Coacher: Sorry, I can't. As I wrote I could never actually get this SELinux violation, so I asked for `set -x` and journal debug info. Then my proposal is, I'll close this bug with the next upload (that contains the fix), and we'll let users report a new one if something similar still happens again (it can't be the same violation any more due to the change in https://github.com/cockpit-project/cockpit/pull/21332)
(In reply to Martin Pitt from comment #14) > Coacher: Sorry, I can't. As I wrote I could never actually get this SELinux > violation, so I asked for `set -x` and journal debug info. Then my proposal > is, I'll close this bug with the next upload (that contains the fix), and > we'll let users report a new one if something similar still happens again > (it can't be the same violation any more due to the change in > https://github.com/cockpit-project/cockpit/pull/21332) This is fine with me.
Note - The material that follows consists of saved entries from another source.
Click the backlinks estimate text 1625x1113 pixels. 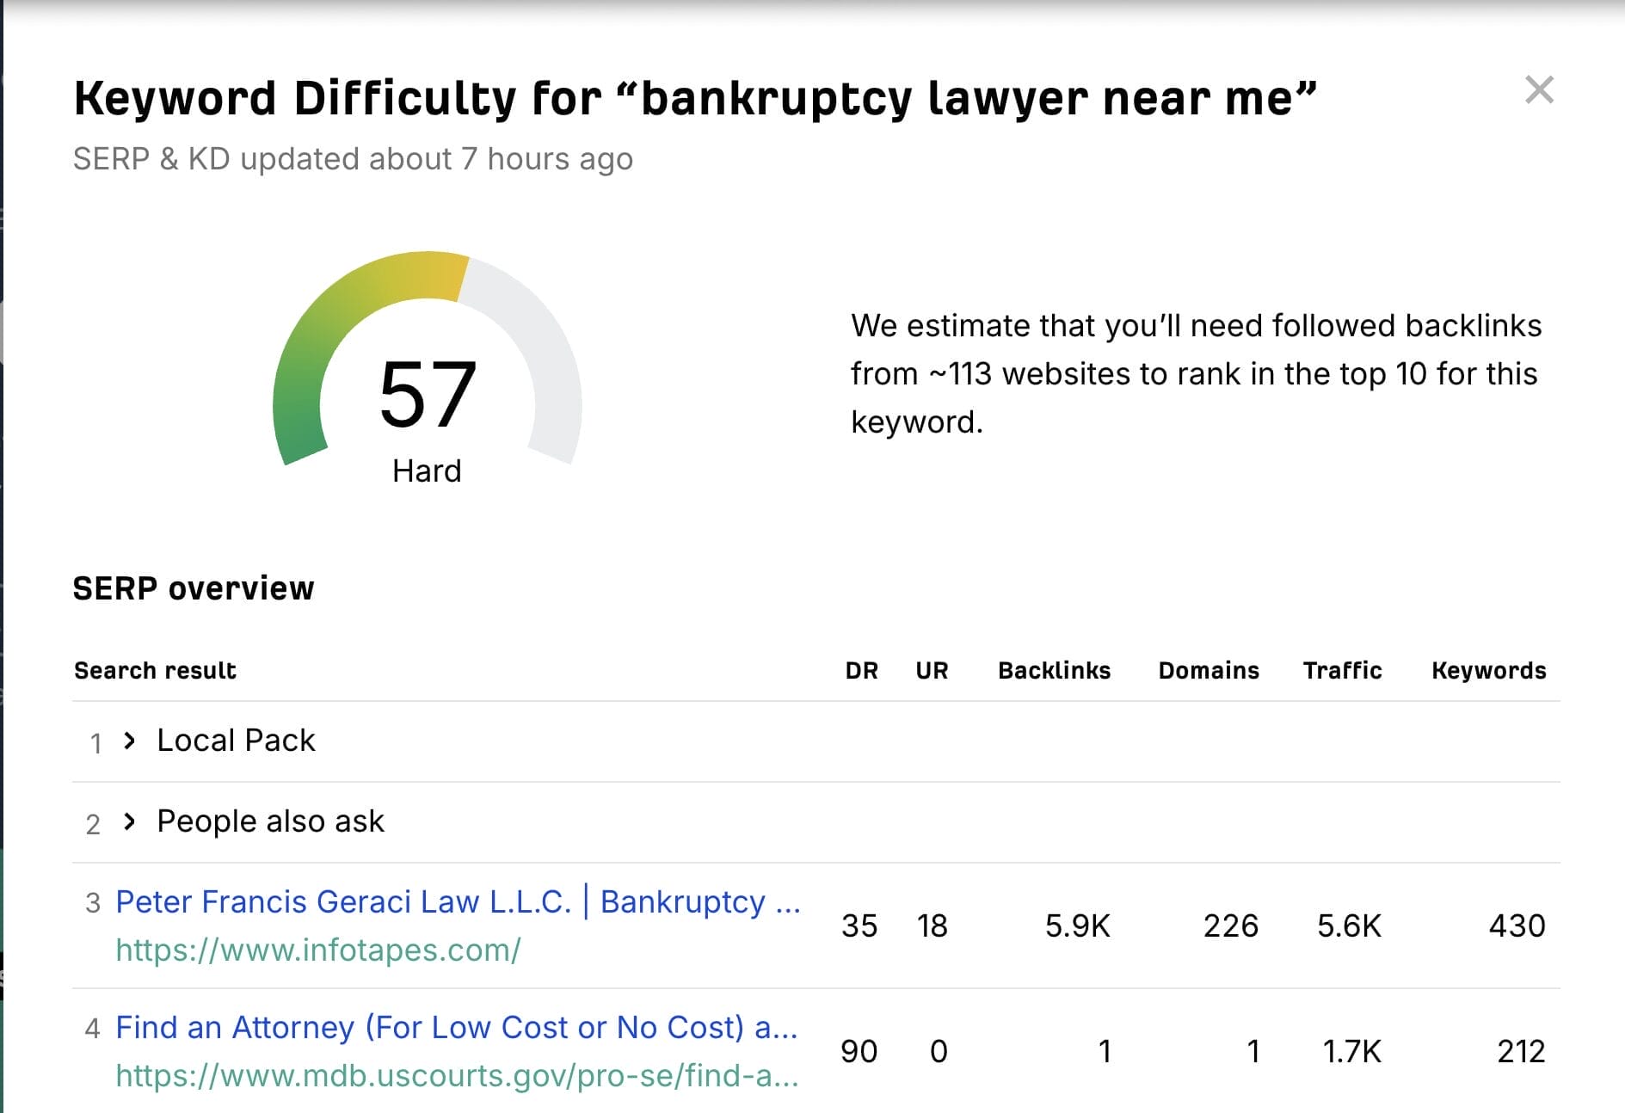[x=1194, y=372]
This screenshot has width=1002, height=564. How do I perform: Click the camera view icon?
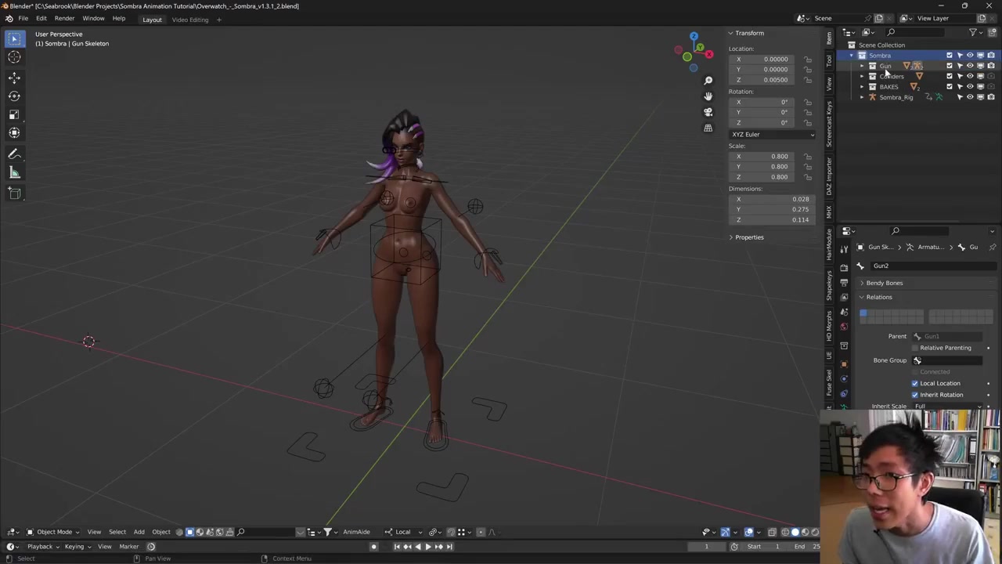click(708, 112)
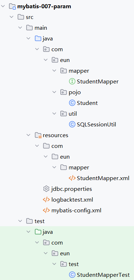This screenshot has height=280, width=134.
Task: Click the jdbc.properties gear icon
Action: (x=46, y=189)
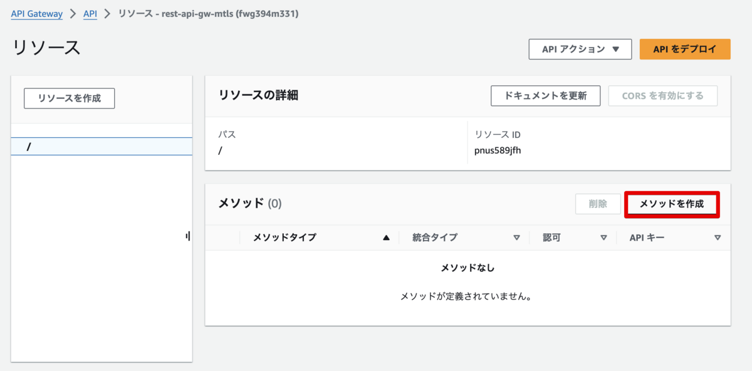The image size is (752, 371).
Task: Click the 認可 column sort arrow
Action: (x=604, y=238)
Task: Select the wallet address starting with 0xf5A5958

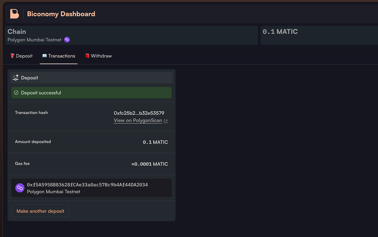Action: tap(87, 184)
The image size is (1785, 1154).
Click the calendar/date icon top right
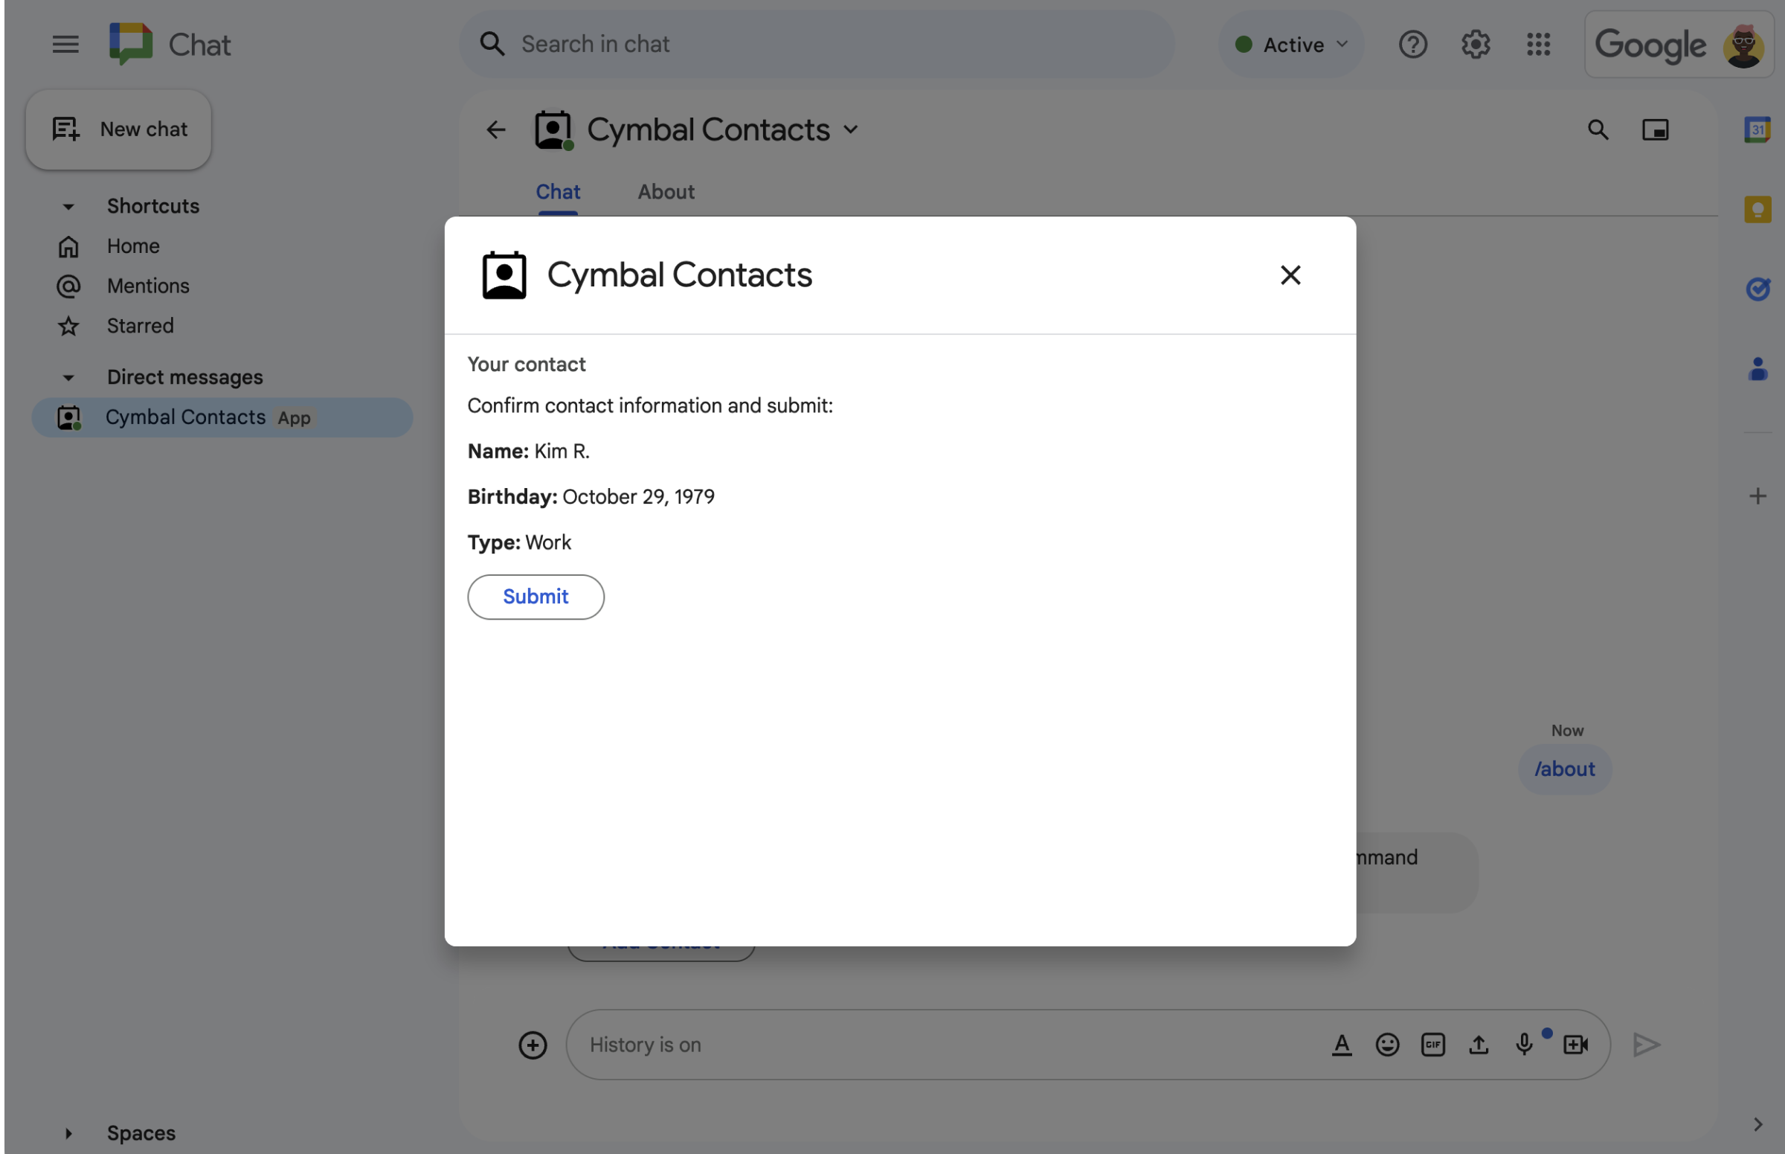[1755, 130]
I'll continue to monitor new SELinux issues wrt cockpit on that machine.
FEDORA-2024-ba2375d278 (cockpit-330-1.fc40) has been submitted as an update to Fedora 40. https://bodhi.fedoraproject.org/updates/FEDORA-2024-ba2375d278
FEDORA-2024-60684a3b16 (cockpit-330-1.fc41) has been submitted as an update to Fedora 41. https://bodhi.fedoraproject.org/updates/FEDORA-2024-60684a3b16
FEDORA-2024-ba2375d278 has been pushed to the Fedora 40 testing repository. Soon you'll be able to install the update with the following command: `sudo dnf upgrade --enablerepo=updates-testing --refresh --advisory=FEDORA-2024-ba2375d278` You can provide feedback for this update here: https://bodhi.fedoraproject.org/updates/FEDORA-2024-ba2375d278 See also https://fedoraproject.org/wiki/QA:Updates_Testing for more information on how to test updates.
FEDORA-2024-60684a3b16 (cockpit-330-1.fc41) has been pushed to the Fedora 41 stable repository. If problem still persists, please make note of it in this bug report.
FEDORA-2024-f628a4fdfa has been pushed to the Fedora 40 testing repository. Soon you'll be able to install the update with the following command: `sudo dnf upgrade --enablerepo=updates-testing --refresh --advisory=FEDORA-2024-f628a4fdfa` You can provide feedback for this update here: https://bodhi.fedoraproject.org/updates/FEDORA-2024-f628a4fdfa See also https://fedoraproject.org/wiki/QA:Updates_Testing for more information on how to test updates.
FEDORA-2024-f628a4fdfa (cockpit-331-1.fc40) has been pushed to the Fedora 40 stable repository. If problem still persists, please make note of it in this bug report.